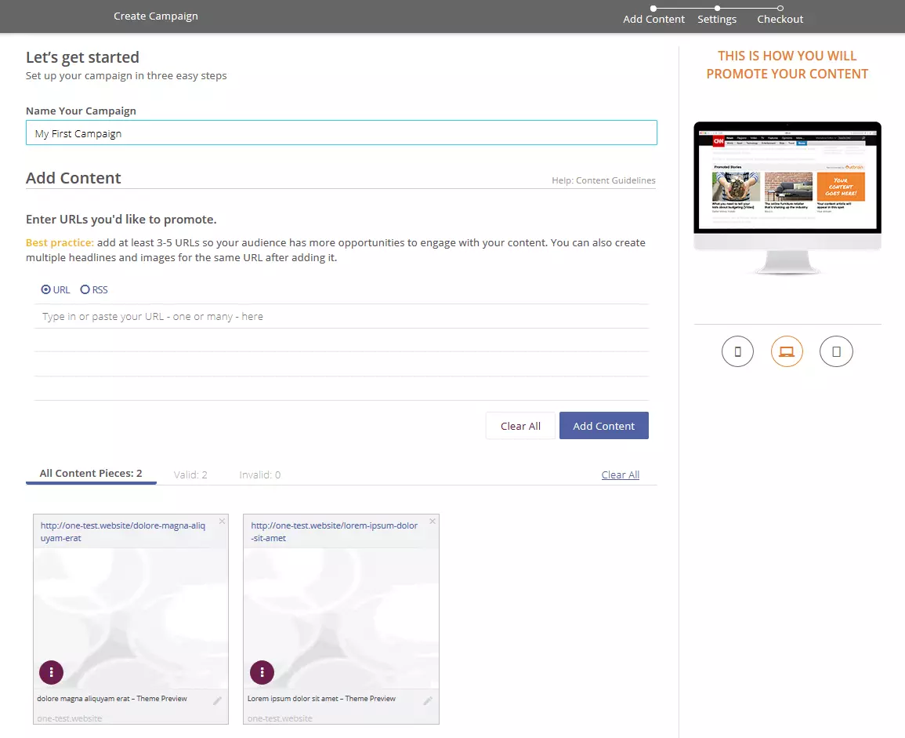Go to the Settings step in progress bar
This screenshot has width=905, height=738.
717,19
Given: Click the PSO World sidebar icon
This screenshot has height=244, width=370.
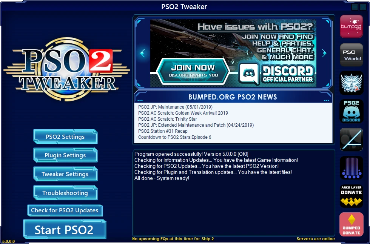Looking at the screenshot, I should click(352, 55).
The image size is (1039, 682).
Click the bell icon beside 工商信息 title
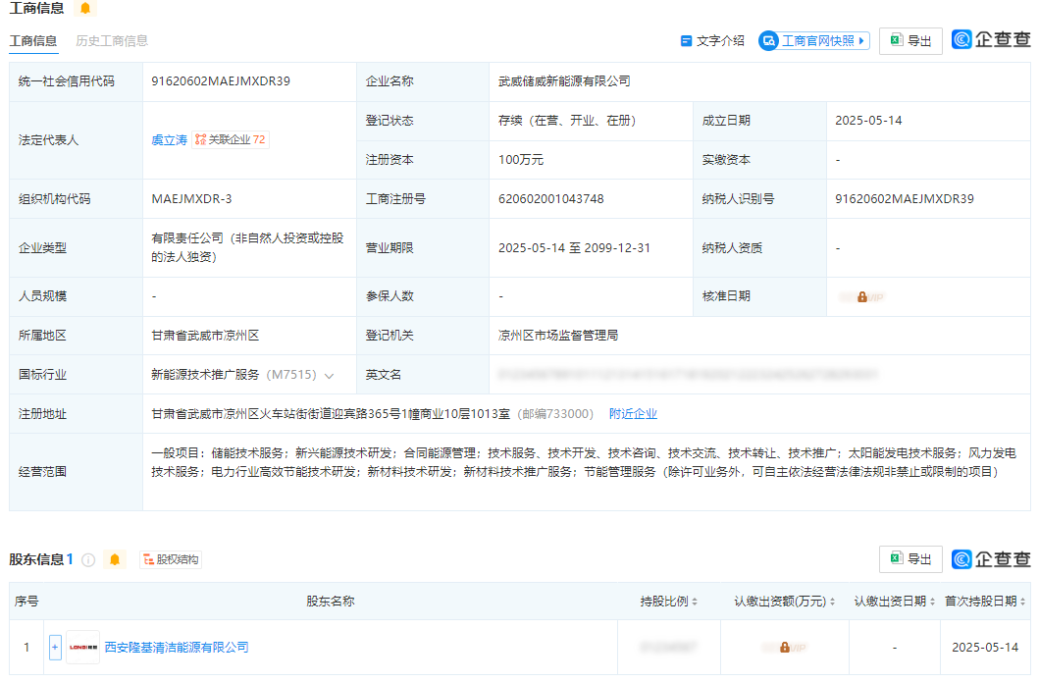pyautogui.click(x=83, y=8)
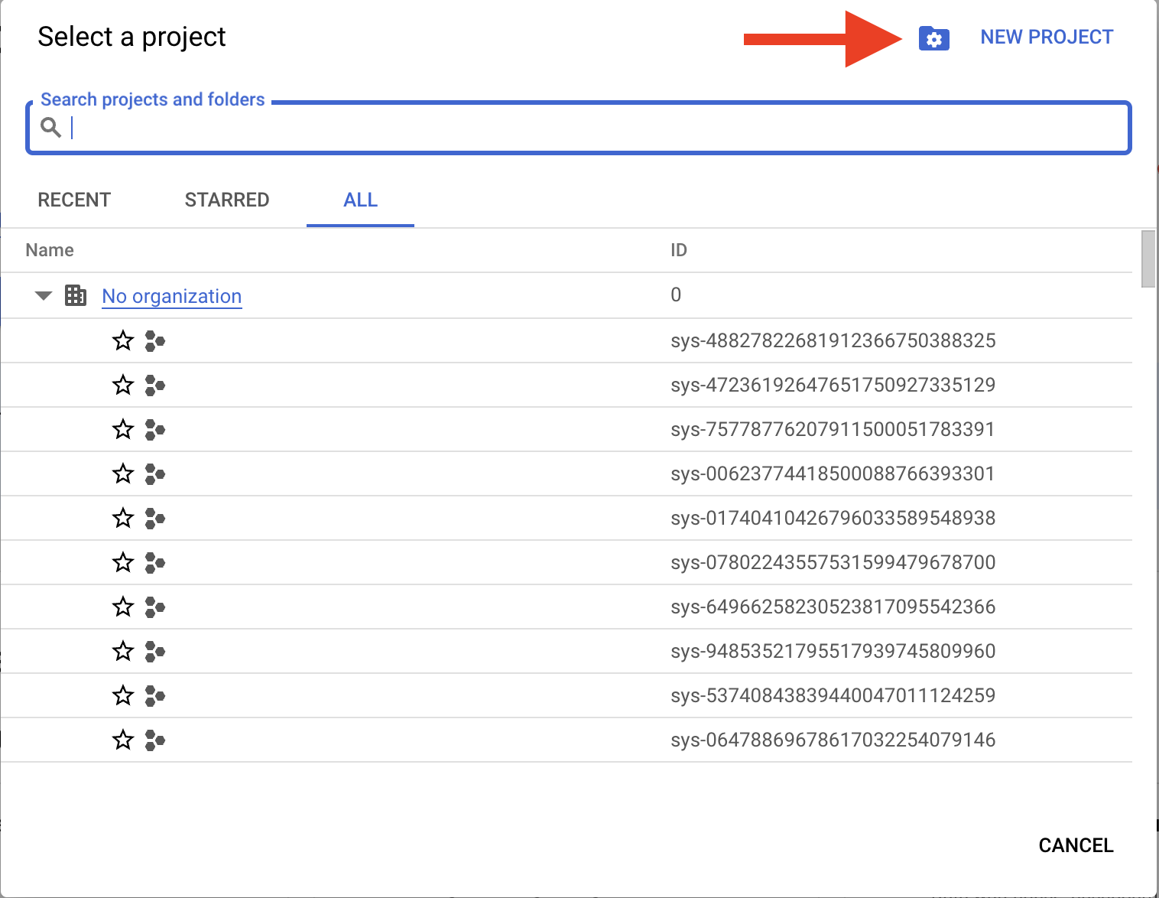The width and height of the screenshot is (1159, 898).
Task: Click the No organization building icon
Action: tap(76, 295)
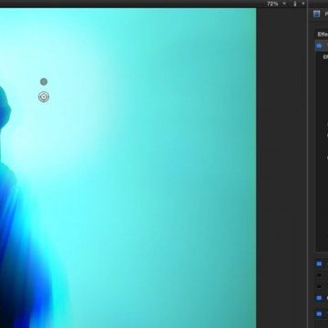This screenshot has width=328, height=328.
Task: Click the color channels icon in the canvas toolbar
Action: (295, 4)
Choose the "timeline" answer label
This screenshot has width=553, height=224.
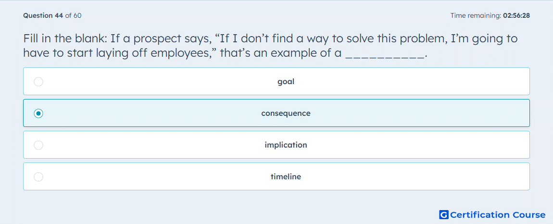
——
# What this task involves
Beginning with the line that holds "Given: Click the PSO World sidebar icon", extract every line to the end of the material, exactly as it stands, and drop the pictures.

# Exercise output
Given: Click the PSO World sidebar icon
This screenshot has height=244, width=370.
Looking at the screenshot, I should click(352, 55).
The image size is (1039, 682).
Click the bell icon beside 工商信息 title
pyautogui.click(x=83, y=8)
The width and height of the screenshot is (1159, 898).
Task: Click the No organization building icon
Action: tap(76, 295)
This screenshot has width=328, height=328.
Task: Click the color channels icon in the canvas toolbar
Action: (295, 4)
Choose the "timeline" answer label
This screenshot has width=553, height=224.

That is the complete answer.